Consumer revolving debt, which is mostly carried by credit cards, topped $1.022 trillion in November, up more than 40% just before the Great Recession began in 2008.
Is record high debt a warning of potential trouble down the road? Not necessarily, says economist Dan Mahoney.
“When you have consistent economic growth, like we’re currently experiencing, everything is going to be at all-time high levels. Lower unemployment rates, rising wages and greater consumer confidence are all key economic indicators that Americans are in a better position to take on more debt.”
It’s not just consumers who’ve been feeling more poised to take on debt in the last couple of years, banks have also been more willing to lend.
In 2016 alone, consumers opened around 110 million new credit card accounts, which is roughly 50% higher than 2010 and a higher total than in any single year since 2007, according to a recent report by the Consumer Financial Protection Bureau (CFPB). About 169 million consumers had at least one credit card as of mid-2017.
While the outstanding credit card debt, average credit line and average number of accounts have all increased the last six years, cardholding remains below pre-recession levels.
Caution on delinquencies
One side effect of growing credit card balances are delinquency rates. The CFPB reports that after falling to historical lows in the years following the recession, delinquency and charge-off rates have increased over the last year.
WalletHub reports the percentage of people 30 days past-due on their credit card payments has increased by 26% from the first quarter of 2016 through the third quarter of 2017. And the share of credit card users who are 60 or more days past-due rose by 14% over the same period.
Mahoney says delinquencies remain quite low by historical standards, and are part of a healthy expansion of the economy as credit constraints loosen. And until and delinquencies get out of balance or reach historic proportions, there’s no need to be too worried.
The standard response to an increase in delinquencies is for banks to tighten their standards for new cards and higher credit limits. A recent Fed survey on bank lending practices found that of the 52 banks that responded to questions about consumer credit cards, nine said they had tightened standards because of a less favorable or more uncertain economic outlook.
“Although nothing is clearly indicative of a coming crisis, it’s worth paying attention to and we should all be mindful of how much debt we’re taking on and our ability to repay,” Mahoney says.
Pay attention to rising rates
Interest rates are expected to keep rising in 2018 and that means debt will get more expensive.
Most credit cards base their interest charges on the prime rate, which is the interest rate that individual banks charge their most creditworthy customers, including large corporations.

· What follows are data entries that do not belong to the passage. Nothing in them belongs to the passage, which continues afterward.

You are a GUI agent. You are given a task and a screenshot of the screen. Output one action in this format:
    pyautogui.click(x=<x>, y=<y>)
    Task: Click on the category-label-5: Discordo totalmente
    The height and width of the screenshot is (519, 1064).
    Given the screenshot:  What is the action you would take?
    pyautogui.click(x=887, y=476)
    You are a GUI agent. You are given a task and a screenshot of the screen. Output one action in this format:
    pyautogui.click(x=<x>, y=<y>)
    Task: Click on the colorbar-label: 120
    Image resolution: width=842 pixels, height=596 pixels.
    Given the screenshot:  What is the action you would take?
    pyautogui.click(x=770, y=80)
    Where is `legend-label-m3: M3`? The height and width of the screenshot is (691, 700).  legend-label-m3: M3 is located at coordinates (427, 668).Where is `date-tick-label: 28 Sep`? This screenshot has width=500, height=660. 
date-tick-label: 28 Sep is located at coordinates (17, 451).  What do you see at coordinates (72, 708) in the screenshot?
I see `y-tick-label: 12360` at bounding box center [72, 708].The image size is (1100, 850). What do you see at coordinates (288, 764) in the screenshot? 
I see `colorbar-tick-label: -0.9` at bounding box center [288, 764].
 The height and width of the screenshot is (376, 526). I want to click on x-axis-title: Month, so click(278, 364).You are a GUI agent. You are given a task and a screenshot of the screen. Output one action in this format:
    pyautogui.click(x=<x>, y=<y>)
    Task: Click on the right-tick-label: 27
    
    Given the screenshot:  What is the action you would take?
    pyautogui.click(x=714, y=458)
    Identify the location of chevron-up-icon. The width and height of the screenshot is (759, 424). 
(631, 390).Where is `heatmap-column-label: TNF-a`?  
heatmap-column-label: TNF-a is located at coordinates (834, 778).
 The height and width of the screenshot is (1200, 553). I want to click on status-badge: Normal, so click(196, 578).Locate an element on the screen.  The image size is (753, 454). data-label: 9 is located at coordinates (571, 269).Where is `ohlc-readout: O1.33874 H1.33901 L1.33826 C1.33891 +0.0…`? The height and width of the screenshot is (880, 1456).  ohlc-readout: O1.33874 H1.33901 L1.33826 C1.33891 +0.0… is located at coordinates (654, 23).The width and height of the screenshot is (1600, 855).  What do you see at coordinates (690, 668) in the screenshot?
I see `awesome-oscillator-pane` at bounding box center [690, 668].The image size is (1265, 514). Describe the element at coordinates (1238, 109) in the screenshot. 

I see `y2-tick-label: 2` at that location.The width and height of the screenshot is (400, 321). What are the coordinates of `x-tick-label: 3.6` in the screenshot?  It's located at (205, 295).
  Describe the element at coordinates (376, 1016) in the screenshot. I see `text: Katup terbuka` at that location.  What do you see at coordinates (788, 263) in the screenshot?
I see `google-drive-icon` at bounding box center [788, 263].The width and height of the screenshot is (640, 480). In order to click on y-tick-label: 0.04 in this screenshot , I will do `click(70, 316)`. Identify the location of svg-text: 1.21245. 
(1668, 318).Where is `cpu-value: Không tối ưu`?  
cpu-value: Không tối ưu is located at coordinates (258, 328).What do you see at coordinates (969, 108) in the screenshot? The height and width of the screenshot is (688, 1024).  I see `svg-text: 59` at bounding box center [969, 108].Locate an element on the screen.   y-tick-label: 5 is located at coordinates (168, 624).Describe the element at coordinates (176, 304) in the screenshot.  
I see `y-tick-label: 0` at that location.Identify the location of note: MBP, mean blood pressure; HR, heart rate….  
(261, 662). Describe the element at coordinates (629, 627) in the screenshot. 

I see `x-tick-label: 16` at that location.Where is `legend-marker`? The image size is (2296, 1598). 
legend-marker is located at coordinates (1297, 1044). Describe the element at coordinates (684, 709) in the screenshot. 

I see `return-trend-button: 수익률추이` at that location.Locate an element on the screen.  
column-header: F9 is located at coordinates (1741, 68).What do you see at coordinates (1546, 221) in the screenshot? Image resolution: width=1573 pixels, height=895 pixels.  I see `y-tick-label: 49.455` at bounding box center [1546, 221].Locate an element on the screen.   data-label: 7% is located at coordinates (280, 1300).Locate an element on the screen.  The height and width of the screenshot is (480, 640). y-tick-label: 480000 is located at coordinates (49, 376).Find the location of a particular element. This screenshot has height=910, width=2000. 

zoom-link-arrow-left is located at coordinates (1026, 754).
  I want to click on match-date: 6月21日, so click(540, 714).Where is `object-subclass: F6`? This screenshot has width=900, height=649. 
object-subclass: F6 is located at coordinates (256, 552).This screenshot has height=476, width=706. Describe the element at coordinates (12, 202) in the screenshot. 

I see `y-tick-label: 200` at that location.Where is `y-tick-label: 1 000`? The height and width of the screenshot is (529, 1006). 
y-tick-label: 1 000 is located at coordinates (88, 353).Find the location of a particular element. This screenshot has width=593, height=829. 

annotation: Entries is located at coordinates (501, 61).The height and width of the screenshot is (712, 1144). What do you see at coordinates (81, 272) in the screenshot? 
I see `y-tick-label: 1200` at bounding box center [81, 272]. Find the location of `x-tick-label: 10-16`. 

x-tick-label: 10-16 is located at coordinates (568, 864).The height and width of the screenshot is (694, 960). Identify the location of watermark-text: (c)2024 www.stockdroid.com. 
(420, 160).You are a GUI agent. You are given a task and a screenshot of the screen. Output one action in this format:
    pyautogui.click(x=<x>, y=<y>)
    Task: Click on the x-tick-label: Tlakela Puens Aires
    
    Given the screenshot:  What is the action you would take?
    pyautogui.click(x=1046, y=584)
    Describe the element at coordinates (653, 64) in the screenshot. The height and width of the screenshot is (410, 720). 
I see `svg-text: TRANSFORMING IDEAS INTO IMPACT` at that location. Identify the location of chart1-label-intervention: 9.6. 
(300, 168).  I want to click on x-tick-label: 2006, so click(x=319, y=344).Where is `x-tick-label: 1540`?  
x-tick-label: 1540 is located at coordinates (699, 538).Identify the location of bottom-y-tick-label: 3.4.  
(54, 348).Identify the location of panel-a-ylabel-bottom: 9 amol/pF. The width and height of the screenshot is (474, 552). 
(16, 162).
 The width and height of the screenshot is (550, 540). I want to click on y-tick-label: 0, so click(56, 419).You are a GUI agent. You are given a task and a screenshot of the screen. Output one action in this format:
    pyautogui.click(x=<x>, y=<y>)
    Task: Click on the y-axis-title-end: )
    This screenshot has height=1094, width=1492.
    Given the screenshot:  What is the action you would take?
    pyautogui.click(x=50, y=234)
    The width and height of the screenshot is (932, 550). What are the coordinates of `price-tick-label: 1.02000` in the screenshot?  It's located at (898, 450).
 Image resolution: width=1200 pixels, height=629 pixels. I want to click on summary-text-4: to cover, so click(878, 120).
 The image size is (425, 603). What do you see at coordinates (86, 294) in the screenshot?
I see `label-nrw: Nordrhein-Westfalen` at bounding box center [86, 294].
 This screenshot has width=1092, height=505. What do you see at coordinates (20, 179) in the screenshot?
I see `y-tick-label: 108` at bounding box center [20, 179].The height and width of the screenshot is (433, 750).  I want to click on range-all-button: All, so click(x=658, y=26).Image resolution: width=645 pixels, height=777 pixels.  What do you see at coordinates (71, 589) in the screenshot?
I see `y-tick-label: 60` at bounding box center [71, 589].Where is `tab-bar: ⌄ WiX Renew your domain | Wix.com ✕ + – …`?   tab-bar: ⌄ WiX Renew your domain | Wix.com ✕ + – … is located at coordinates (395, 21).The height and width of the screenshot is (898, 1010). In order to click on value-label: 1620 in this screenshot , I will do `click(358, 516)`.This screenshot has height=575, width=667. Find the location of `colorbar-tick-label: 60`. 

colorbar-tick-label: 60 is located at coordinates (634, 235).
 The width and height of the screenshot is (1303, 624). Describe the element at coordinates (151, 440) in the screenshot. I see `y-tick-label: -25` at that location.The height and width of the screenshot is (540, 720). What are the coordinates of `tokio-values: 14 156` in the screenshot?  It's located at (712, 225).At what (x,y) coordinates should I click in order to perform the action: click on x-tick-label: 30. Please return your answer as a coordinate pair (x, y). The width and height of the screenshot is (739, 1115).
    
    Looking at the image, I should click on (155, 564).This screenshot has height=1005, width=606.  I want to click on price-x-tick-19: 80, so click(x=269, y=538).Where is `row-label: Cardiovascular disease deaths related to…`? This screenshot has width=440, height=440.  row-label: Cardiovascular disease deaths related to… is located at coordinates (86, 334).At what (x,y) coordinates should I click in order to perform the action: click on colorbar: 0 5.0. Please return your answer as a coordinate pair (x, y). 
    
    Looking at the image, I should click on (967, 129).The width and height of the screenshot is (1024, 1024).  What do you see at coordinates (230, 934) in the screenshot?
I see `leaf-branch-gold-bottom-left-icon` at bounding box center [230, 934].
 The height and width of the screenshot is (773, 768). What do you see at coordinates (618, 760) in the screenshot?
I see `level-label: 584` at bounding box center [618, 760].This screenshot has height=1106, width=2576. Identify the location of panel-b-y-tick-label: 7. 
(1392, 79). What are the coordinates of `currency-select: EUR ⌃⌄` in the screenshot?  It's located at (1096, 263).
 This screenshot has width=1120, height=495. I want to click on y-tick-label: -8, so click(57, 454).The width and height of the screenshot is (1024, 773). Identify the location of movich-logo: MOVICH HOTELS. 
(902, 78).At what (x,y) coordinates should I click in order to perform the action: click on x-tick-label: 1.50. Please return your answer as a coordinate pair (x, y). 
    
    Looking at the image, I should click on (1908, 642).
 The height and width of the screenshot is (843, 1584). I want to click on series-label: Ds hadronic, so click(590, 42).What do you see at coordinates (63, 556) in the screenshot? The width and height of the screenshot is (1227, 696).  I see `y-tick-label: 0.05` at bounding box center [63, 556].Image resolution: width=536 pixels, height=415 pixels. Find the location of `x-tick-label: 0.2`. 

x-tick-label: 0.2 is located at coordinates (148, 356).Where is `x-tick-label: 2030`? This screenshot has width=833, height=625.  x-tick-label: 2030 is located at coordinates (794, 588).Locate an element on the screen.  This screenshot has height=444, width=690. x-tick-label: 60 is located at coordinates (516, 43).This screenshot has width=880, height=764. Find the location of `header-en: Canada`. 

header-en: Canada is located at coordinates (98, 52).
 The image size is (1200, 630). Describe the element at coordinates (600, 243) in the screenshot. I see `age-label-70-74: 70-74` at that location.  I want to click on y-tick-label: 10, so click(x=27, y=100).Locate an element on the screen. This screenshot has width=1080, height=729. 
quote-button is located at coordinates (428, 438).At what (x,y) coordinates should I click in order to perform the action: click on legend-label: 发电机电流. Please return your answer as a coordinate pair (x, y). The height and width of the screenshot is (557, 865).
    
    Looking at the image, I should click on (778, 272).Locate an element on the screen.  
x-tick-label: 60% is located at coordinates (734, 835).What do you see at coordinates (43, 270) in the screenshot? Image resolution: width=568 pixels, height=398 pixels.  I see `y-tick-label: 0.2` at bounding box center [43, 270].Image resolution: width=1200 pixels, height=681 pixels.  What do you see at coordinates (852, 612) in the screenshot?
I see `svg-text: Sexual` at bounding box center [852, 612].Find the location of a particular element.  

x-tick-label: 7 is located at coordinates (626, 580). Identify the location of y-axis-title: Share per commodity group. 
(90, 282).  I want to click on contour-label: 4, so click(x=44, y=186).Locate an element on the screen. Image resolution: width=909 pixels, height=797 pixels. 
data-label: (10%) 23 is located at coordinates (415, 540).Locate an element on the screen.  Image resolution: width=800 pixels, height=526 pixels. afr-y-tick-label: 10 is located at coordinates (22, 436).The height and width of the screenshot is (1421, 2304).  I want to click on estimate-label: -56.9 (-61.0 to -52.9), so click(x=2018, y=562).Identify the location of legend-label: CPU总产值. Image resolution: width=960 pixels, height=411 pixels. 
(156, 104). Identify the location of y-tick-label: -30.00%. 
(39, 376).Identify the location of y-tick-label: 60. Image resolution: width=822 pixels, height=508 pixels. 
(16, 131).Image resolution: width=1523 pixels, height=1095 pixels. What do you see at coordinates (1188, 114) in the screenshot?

A rising prime rate usually means higher APRs on credit cards.
In November the average interest rate on credit card accounts was 13.16%, according to the Fed’s G.19 report. That’s an increase from 13.08% in August, which is the last time the report looked at interest rates.
Mahoney doesn’t think a quarter of a percentage rate hike will drastically affect people’s ability to make their payments, but rather it will likely temper the rate of new debt. “As demand grows it seems rates will continue to rise. Higher rates will likely cause a slowdown in the rate of new funds issued rather than causing dramatic repayment consequences.”
Still, financial experts always caution that carrying too much debt can have costly consequences and paying off your credit card balances should always be a priority.
If you’re looking to shed credit card debt in 2018, here’s a quick list of expert advice to help get you reduce and payoff your balances:
- Target one debt at a time: Focus on paying down the total balance on one card at a time by either paying the card with the lowest balance or the card with the highest APR.
- Pay more than the minimum: Every dollar over the minimum help you chip away at the balance. The smaller your balance, the less interest you pay.
- Take advantage of balance transfers: A credit card with a low-interest or 0 percent introductory period on debt transferred can be an efficient way to overcome a large credit card balance.
- Set realistic financial goals: Figure out what financial goals are most important to you and create a budget to help you meet your objectives.
[Dan Mahoney is a Senior Economist at the Government Accountability Office. The views expressed in this article are his and do not necessarily represent the views or policies of the Government Accountability Office.]